- **ABOUT THIS EXERCISE**
When you reach the line with "[toggle items in Reference" in the data below, begin printing lines exactly, and stop once the line with "Why GeoDMS (135, 171)" has been printed.

- **GIVEN ENTRIES**
:::::

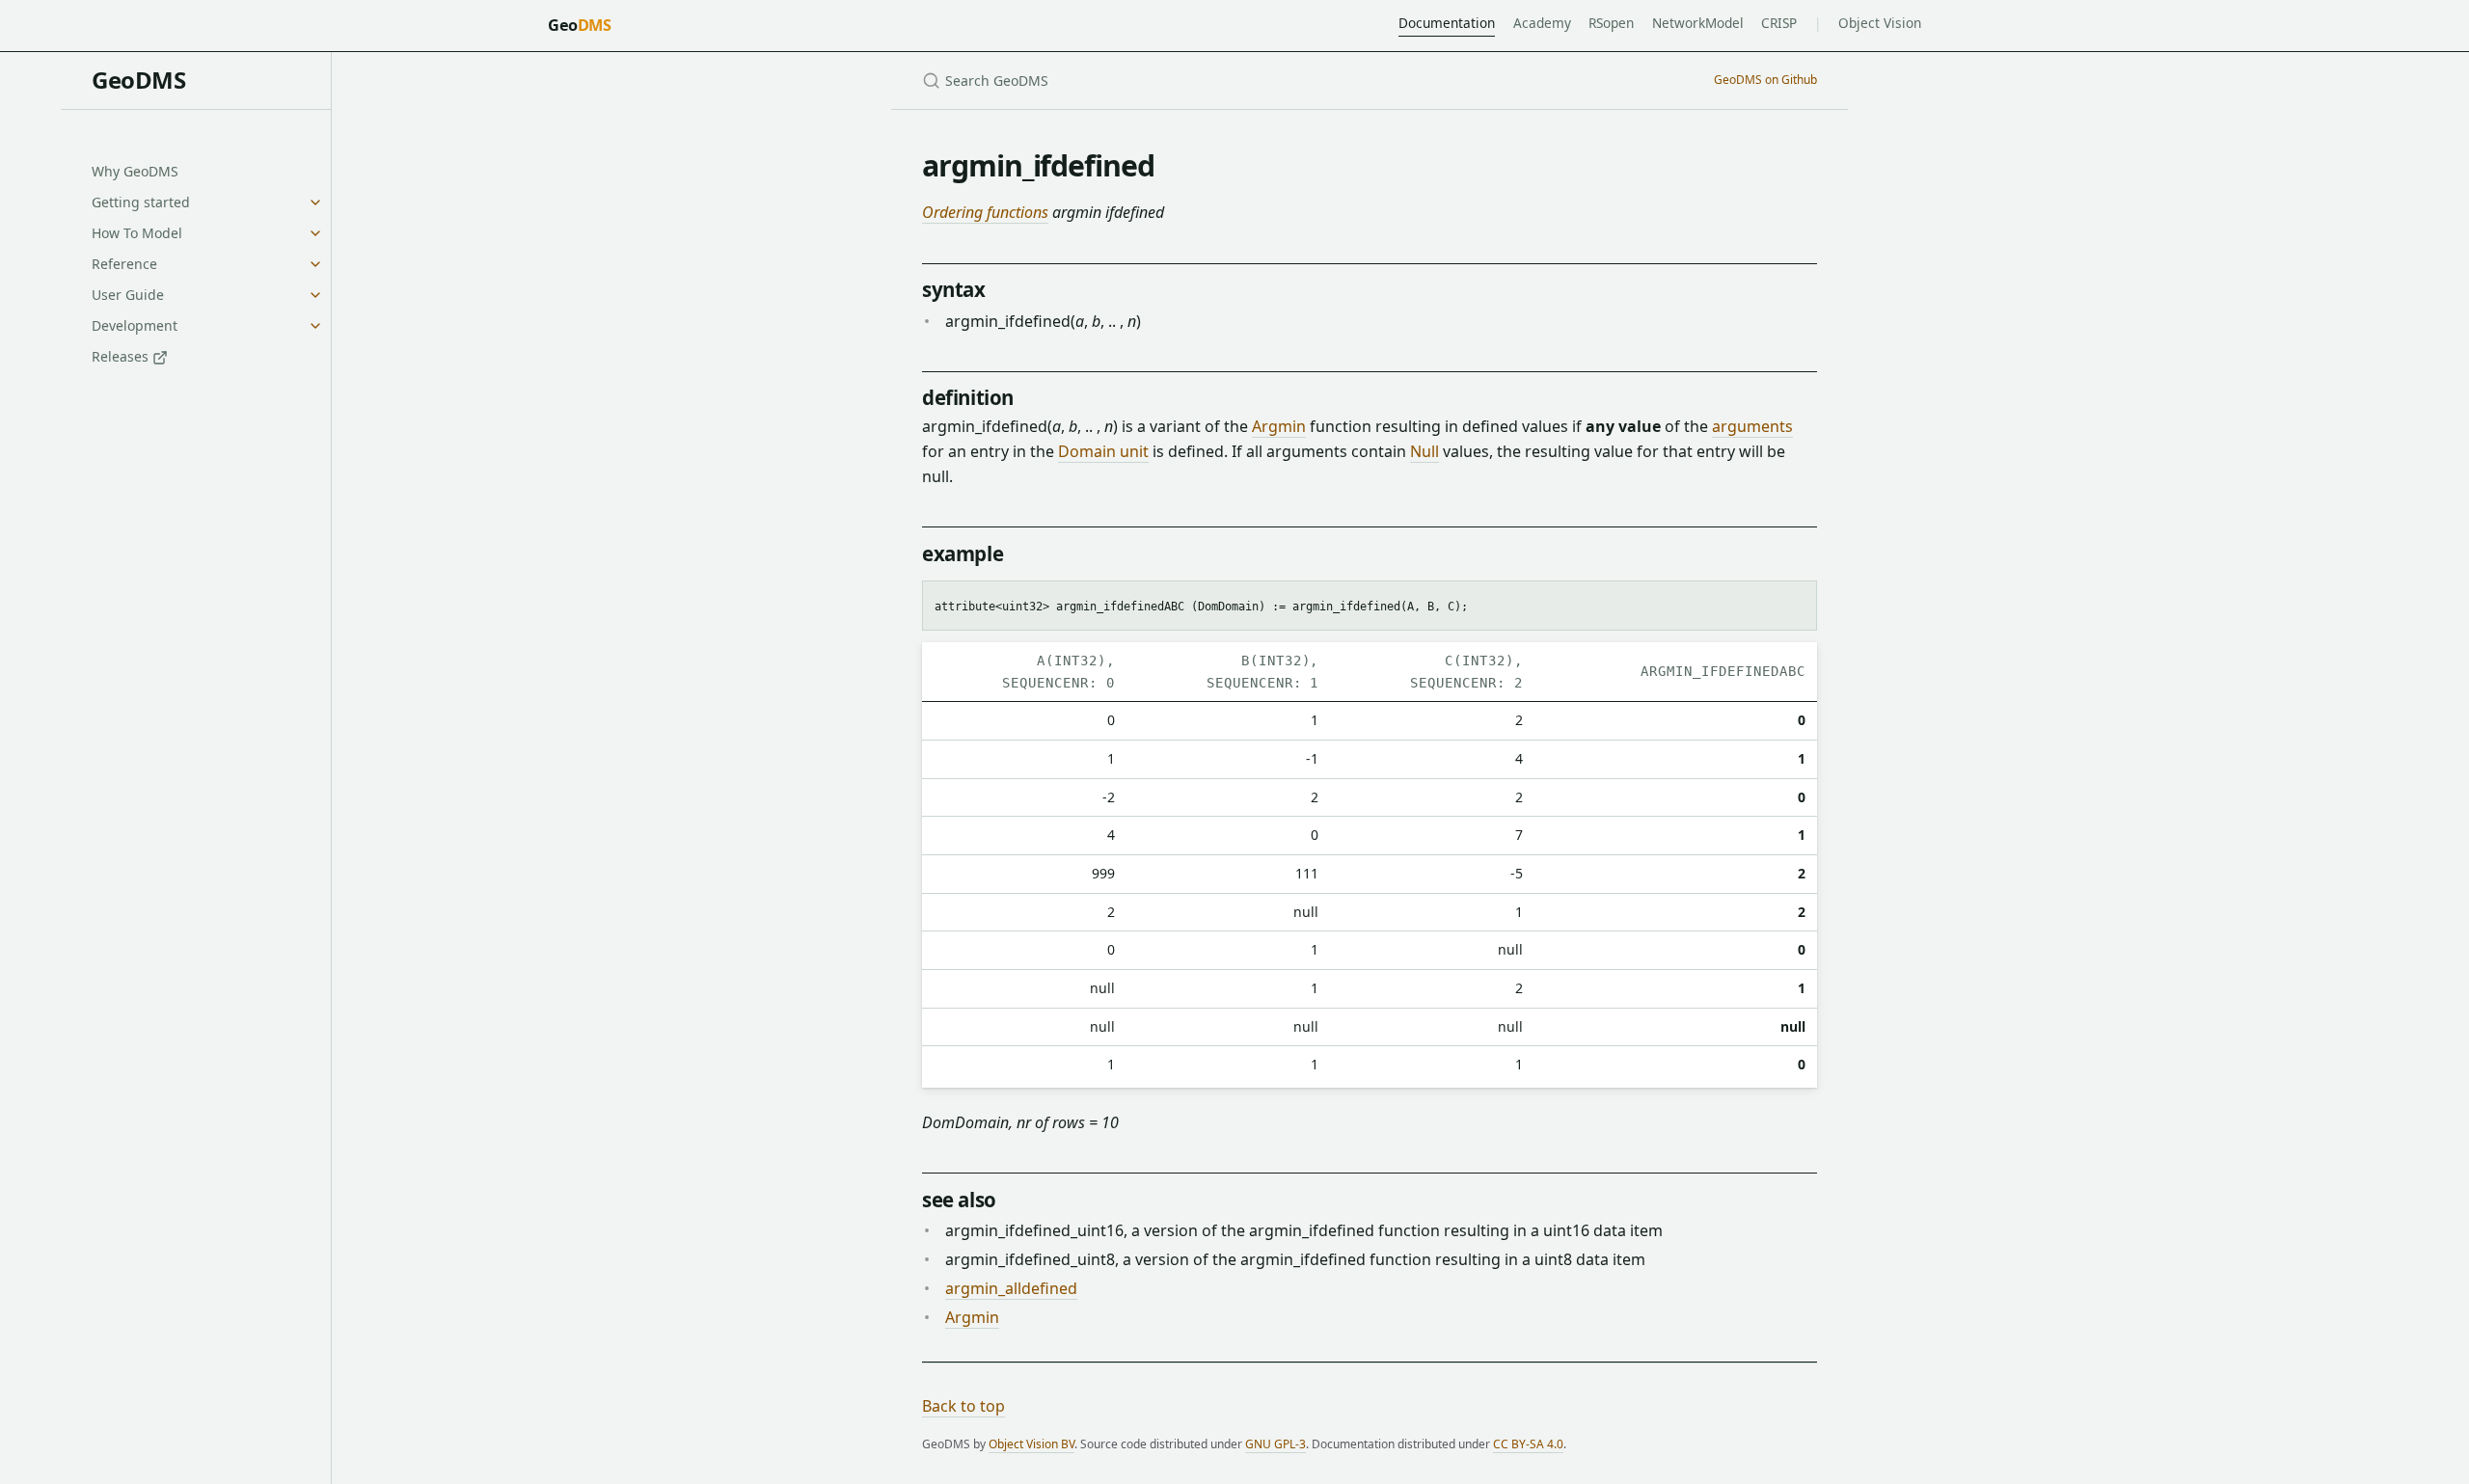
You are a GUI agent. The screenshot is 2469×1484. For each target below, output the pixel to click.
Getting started (141, 202)
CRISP (1779, 22)
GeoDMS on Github (1765, 79)
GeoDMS (138, 79)
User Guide (128, 294)
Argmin (1279, 426)
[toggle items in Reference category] (315, 264)
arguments (1752, 426)
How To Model (137, 233)
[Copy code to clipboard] (1793, 602)
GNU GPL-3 (1275, 1444)
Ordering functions (985, 212)
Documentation (1446, 22)
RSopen (1611, 22)
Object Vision (1879, 22)
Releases (122, 356)
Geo (579, 25)
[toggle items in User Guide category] (315, 295)
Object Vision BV (1031, 1444)
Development (134, 325)
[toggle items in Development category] (315, 325)
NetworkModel (1698, 22)
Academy (1542, 22)
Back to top (963, 1406)
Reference (124, 264)
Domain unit (1103, 451)
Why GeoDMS (135, 171)
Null (1424, 451)
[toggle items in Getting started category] (315, 202)
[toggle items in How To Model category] (315, 233)
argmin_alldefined (1011, 1288)
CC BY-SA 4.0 (1528, 1444)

:::::

- **REPLY TO THE EXERCISE**
[toggle items in Reference category] (315, 264)
arguments (1752, 426)
How To Model (137, 233)
[Copy code to clipboard] (1793, 602)
GNU GPL-3 (1275, 1444)
Ordering functions (985, 212)
Documentation (1446, 22)
RSopen (1611, 22)
Object Vision (1879, 22)
Releases (122, 356)
Geo (579, 25)
[toggle items in User Guide category] (315, 295)
Object Vision BV (1031, 1444)
Development (134, 325)
[toggle items in Development category] (315, 325)
NetworkModel (1698, 22)
Academy (1542, 22)
Back to top (963, 1406)
Reference (124, 264)
Domain unit (1103, 451)
Why GeoDMS (135, 171)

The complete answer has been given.